You did what boys do.

You made me feel like shit.

As if it were my fault.

But you knew.

So you answered my calls and let me cry.

I still don't understand why.

I swear I wouldn't have fell,

If it weren't for your eyes.

I vaguely remember Valentines day of 2010.

Because I traced your name in the snow on my window sill high up above the ground.

I made a silent wish that the thought would be found.

And it was.

And then it was thrown out of the window of a hippy van speeding fast.

I bet it was the night after the dance.

Because the memory of it was drained from my mind the second I left.

And I racked my brain just to forget.

I wrote you more letters than you really deserved.

And I couldn't take a hint when you told me they were too long.

I really only remember in bits and fucking pieces.

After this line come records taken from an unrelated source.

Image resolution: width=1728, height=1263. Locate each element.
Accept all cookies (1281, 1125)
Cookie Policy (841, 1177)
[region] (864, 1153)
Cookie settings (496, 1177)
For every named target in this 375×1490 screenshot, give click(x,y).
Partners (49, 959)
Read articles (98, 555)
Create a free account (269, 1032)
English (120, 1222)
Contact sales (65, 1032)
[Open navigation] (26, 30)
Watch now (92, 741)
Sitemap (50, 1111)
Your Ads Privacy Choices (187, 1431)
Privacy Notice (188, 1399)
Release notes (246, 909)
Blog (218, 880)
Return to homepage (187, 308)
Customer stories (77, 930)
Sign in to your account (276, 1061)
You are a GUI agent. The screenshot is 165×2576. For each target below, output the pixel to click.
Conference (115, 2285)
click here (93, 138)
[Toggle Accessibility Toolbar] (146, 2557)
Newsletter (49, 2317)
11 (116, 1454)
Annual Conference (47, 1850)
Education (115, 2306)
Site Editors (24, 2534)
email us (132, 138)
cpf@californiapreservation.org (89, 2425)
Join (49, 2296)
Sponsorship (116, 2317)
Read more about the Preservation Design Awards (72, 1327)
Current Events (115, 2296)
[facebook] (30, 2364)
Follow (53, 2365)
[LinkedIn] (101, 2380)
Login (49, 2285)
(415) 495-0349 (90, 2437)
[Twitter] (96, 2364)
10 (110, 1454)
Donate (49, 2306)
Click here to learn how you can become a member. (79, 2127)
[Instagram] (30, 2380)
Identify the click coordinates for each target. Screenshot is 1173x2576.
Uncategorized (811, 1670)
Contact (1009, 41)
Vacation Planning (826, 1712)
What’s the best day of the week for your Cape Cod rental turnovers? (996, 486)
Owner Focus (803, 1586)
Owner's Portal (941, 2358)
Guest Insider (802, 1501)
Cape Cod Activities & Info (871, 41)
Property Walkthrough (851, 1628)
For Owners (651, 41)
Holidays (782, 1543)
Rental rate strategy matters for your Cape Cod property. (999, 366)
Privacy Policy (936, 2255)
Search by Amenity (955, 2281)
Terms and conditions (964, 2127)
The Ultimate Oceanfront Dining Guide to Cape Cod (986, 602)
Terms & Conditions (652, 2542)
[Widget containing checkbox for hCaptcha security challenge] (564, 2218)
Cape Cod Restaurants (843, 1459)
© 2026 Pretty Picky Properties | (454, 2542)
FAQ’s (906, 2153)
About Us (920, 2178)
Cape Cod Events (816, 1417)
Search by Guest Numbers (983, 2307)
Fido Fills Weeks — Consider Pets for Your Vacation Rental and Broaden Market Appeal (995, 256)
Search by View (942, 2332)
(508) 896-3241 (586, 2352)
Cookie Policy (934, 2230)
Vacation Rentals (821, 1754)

I stood with a white flower in the stairwell,

waiting.

I'm not waiting anymore.

I waited everyday.

every.

day.

The memories of you are pretty hollow.

They're fake.

They're plastic in every form.

I didn't know you.

You never knew me.

I was stupid.

I was a dumb girl learning love.

There was nothing.

After a year of stalking,

I left you alone.

And if I ever come back to that cozy town to visit,

Maybe I'll have the courage to see the gate to your house and keep out.